Prefeitura recebe questionamento sobre notificações para troca de lápides
Exigências feitas por concessionária do Cemitério Parque geram reclamações
Poços de Caldas (MG) - A gestão do Cemitério Parque de Poços de Caldas, na Zona Sul, tornou-se alvo de questionamentos na Câmara Municipal após reclamações de usuários sobre notificações para a retirada de lápides.
O vereador Douglas Dofu (União) protocolou requerimento nº 1247/2026, solicitando esclarecimentos da Prefeitura sobre as exigências impostas pela concessionária responsável pelo local.
Segundo o documento, munícipes que possuem concessão de jazigos relatam ter recebido notificações estabelecendo um prazo de 10 dias corridos para a retirada de lápides consideradas fora de padrão.
O parlamentar destaca, entretanto, que as mensagens não especificam quais seriam os critérios técnicos de padronização, limitando-se a indicar a descon-formidade do material atual.
Venda casada e legislação
Um dos pontos centrais do questionamento é a prática da concessionária de enviar, junto à notificação, uma proposta de prestação de serviço própria para a adequação das lápides.
O vereador indaga se tal conduta respeita a Lei Federal nº 8.987/1995, que rege as concessões de serviços públicos, e a Lei Municipal nº 2.545/77.
"Os relatos indicam que as notificações já acompanham proposta de serviço pela própria concessionária, o que gera custos imediatos aos usuários sem que haja clareza sobre o padrão exigido", pontua o texto do requerimento.

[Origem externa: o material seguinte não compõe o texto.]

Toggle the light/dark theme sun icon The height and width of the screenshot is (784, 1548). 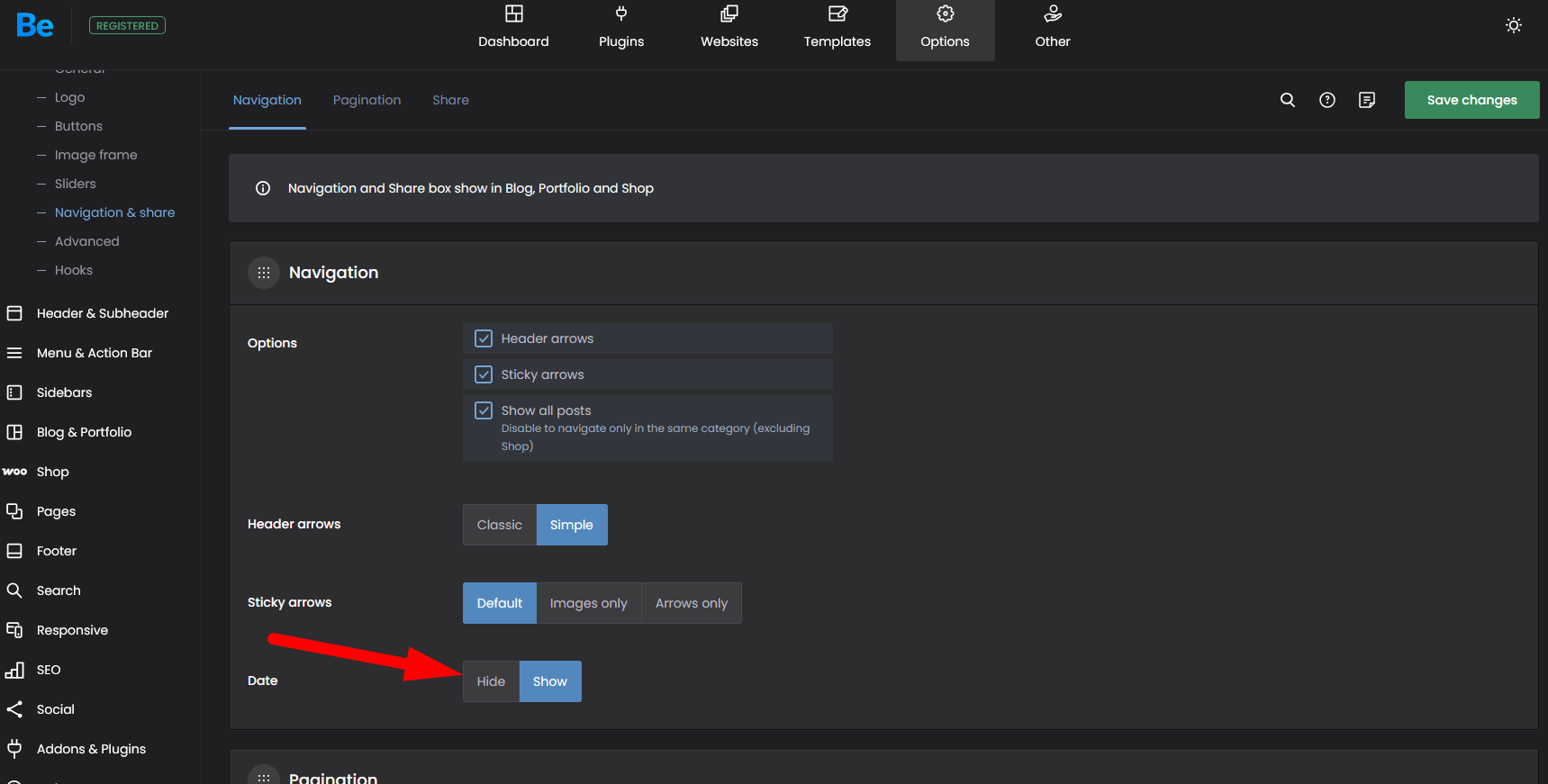click(x=1514, y=25)
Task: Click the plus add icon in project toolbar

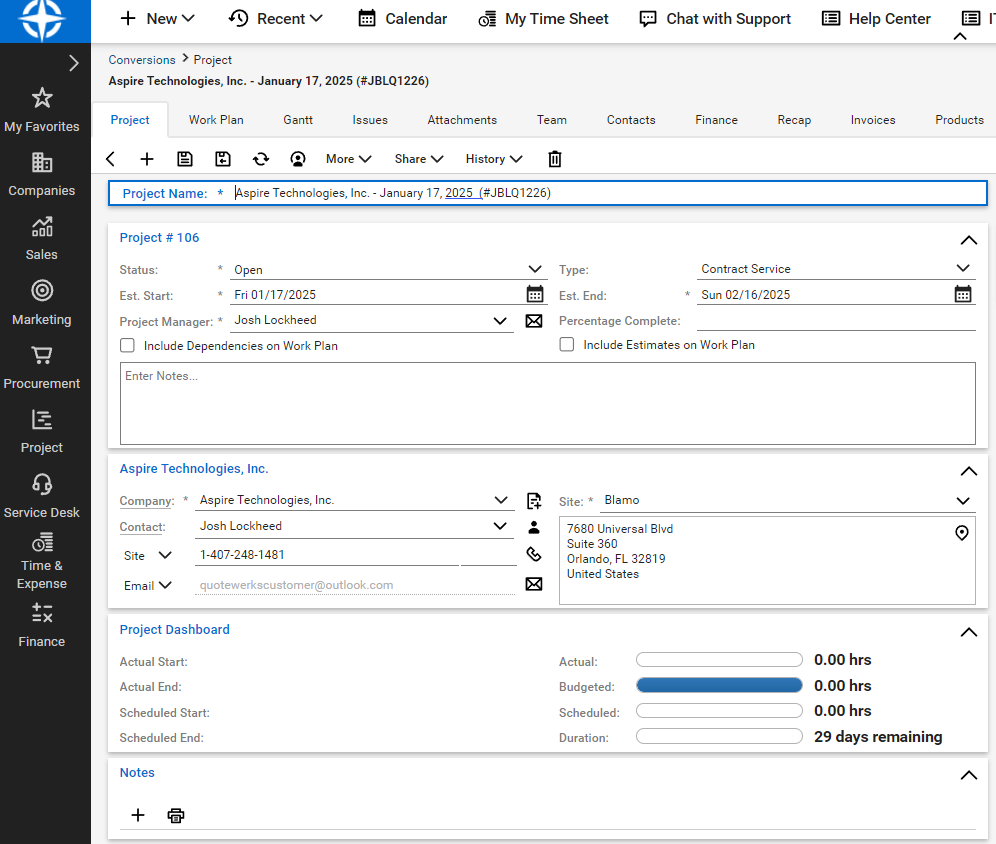Action: coord(147,159)
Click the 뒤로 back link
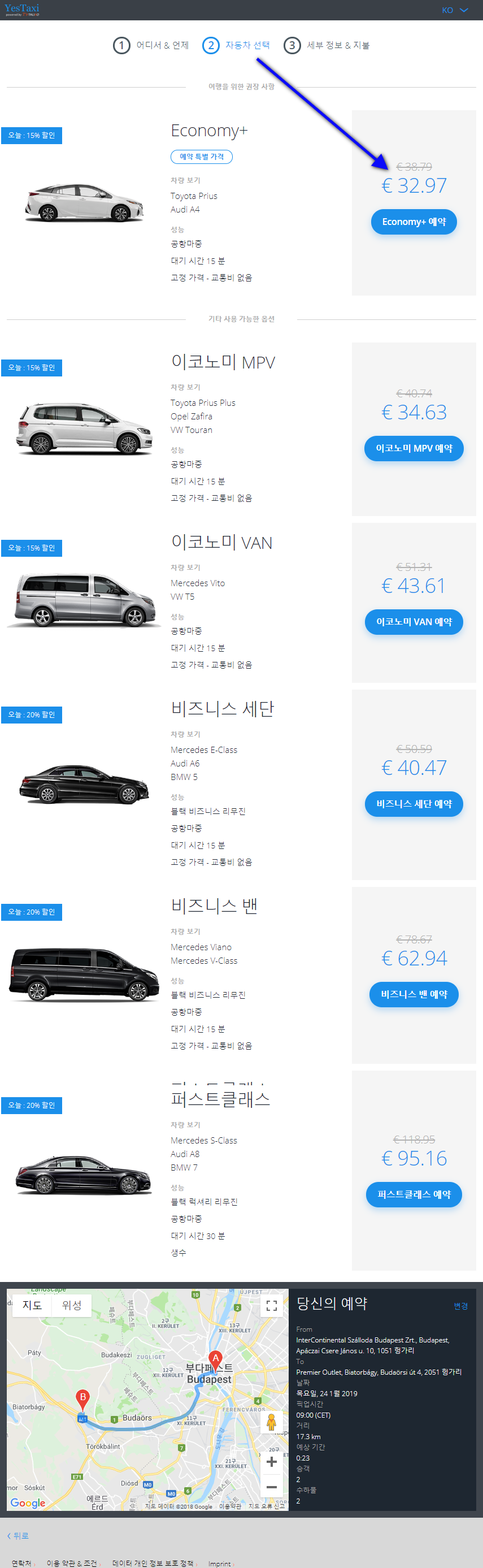Screen dimensions: 483x1568 (18, 1536)
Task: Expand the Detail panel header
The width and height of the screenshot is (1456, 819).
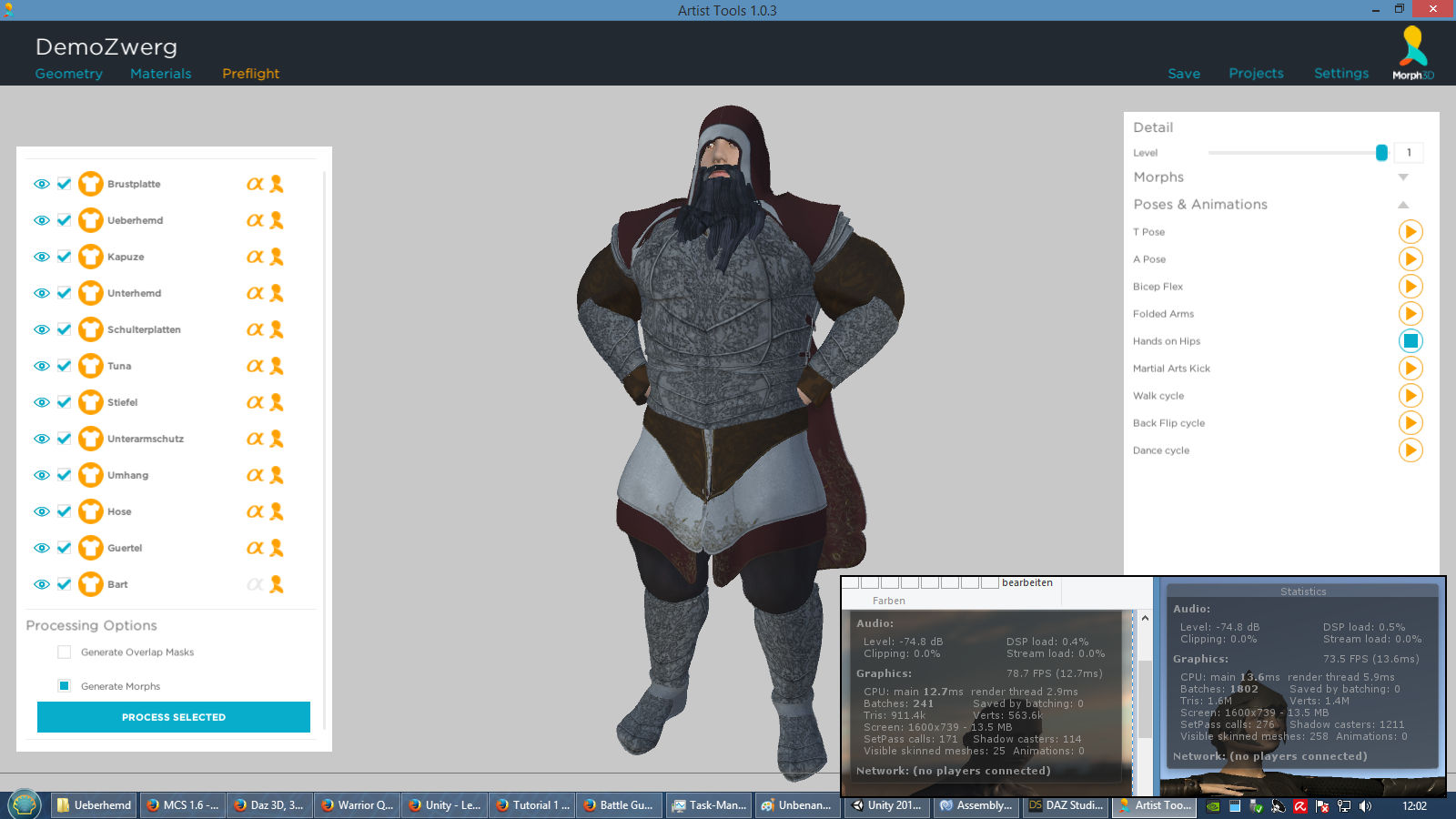Action: tap(1153, 127)
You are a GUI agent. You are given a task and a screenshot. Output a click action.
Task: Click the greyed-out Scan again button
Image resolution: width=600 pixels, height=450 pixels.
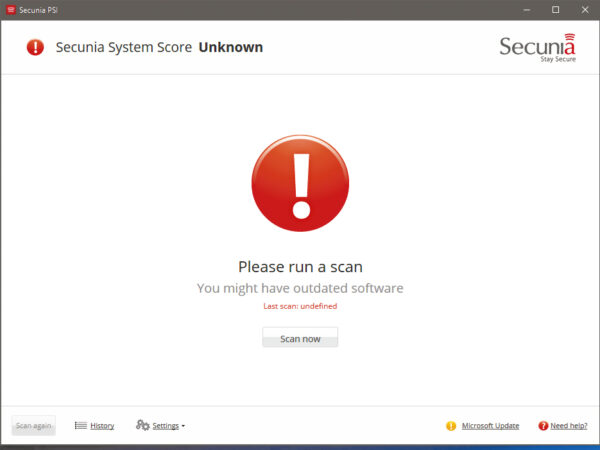point(34,425)
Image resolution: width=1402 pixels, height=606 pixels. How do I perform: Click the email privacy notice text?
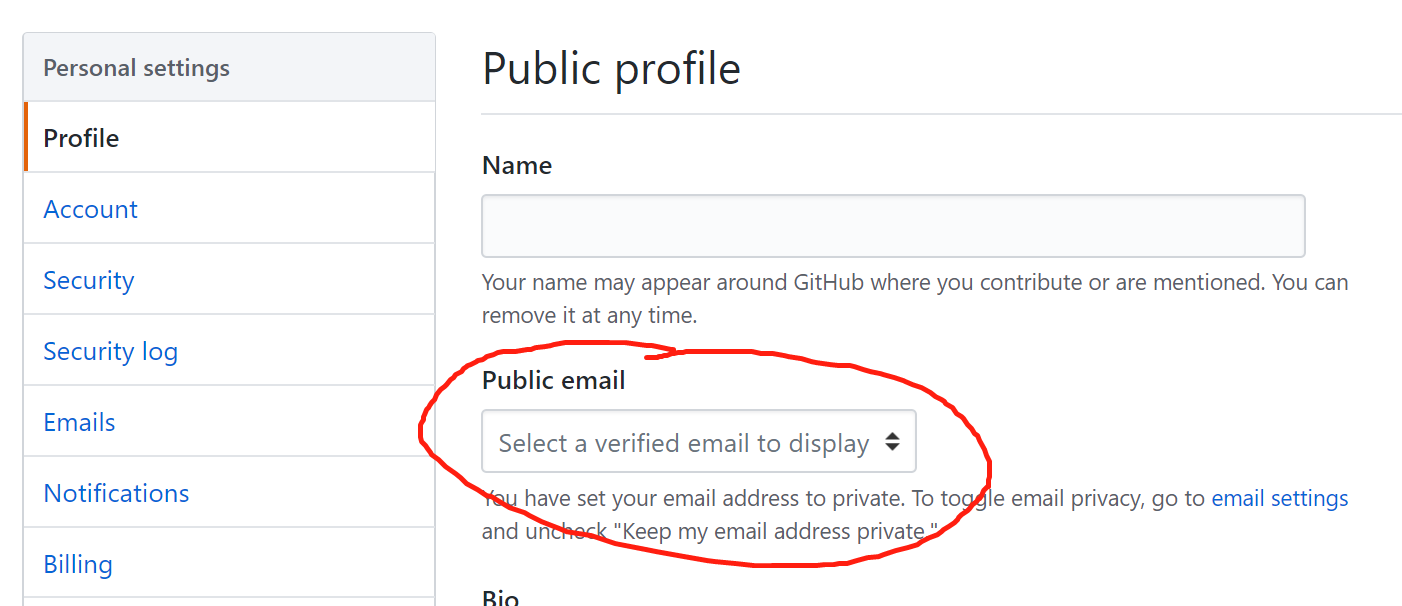[843, 498]
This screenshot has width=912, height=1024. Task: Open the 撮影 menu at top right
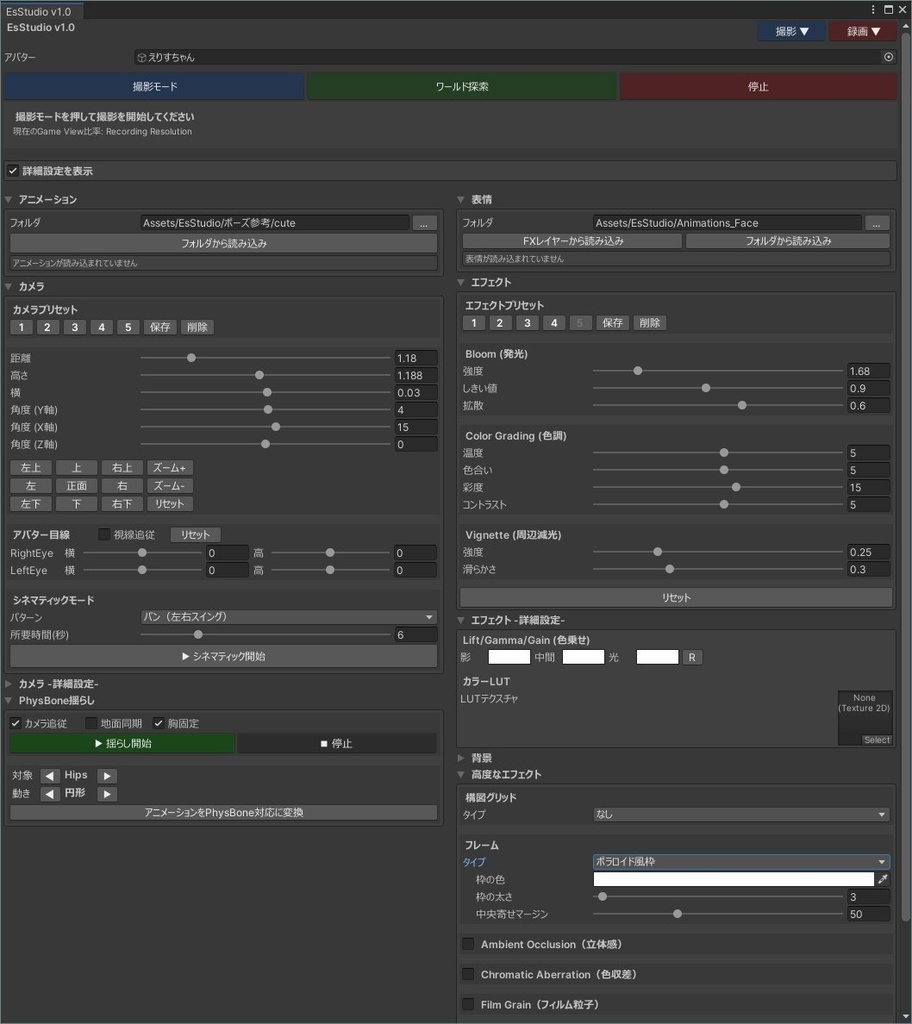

A legislação municipal citada prevê que a concessionária não pode impor novos ônus financeiros aos usuários além daqueles previstos em contrato ou em tabelas aprovadas pela administração pública.
O parlamentar argumenta que os contratos vigentes possuem apenas menções genéricas à padronização, sem o detalhamento necessário para garantir a segurança jurídica dos concessionários.
No pedido de informações, o Executivo é questionado sobre 10 pontos específicos, incluindo a existência de regulamentação municipal que defina padrões obrigatórios para as lápides, a ciência do Município sobre o prazo imposto aos cidadãos e a avaliação jurídica da Prefeitura sobre a oferta de serviços pela própria empresa notificadora.